[Some records]

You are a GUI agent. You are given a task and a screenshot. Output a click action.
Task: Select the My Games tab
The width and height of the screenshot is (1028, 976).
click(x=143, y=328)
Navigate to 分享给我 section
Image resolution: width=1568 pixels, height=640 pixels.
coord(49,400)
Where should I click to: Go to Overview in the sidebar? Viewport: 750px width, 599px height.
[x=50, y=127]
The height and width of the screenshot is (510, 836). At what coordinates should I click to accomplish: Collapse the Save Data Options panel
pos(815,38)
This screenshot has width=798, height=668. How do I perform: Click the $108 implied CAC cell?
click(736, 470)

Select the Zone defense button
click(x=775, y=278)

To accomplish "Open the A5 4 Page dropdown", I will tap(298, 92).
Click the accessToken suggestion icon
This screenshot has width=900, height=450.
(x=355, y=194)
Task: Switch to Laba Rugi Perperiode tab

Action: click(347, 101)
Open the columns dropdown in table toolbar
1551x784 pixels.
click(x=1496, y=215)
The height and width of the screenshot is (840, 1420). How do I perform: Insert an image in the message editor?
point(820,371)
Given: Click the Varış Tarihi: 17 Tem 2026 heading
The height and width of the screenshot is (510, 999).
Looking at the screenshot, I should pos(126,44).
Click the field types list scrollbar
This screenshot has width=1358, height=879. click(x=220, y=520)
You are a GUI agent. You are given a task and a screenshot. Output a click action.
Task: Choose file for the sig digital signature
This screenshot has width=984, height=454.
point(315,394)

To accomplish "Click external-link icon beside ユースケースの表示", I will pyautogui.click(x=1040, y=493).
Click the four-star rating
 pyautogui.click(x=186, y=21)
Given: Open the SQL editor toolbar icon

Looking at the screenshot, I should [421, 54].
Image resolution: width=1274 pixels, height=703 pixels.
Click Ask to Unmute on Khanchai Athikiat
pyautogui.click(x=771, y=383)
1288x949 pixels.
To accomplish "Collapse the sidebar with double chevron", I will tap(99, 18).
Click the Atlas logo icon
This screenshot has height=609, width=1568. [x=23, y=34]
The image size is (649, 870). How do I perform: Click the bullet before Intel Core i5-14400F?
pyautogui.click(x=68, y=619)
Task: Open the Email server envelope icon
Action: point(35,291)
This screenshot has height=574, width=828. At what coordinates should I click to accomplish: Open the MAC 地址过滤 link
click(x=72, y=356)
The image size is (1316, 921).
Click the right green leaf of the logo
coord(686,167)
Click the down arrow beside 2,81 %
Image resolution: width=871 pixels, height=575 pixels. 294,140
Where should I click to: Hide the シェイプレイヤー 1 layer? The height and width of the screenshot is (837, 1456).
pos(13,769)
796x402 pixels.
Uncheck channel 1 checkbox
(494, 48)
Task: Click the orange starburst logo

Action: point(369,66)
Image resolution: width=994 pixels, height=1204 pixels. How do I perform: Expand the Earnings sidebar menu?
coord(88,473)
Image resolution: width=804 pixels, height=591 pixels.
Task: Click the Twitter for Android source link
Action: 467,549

» **What this task involves**:
Reproduce the listing above verbatim, everything from the line containing "796x402 pixels." down to the line containing "Action: point(369,66)", both ends included.

» **Result of the task**:
796x402 pixels.
Uncheck channel 1 checkbox
(494, 48)
Task: Click the orange starburst logo

Action: point(369,66)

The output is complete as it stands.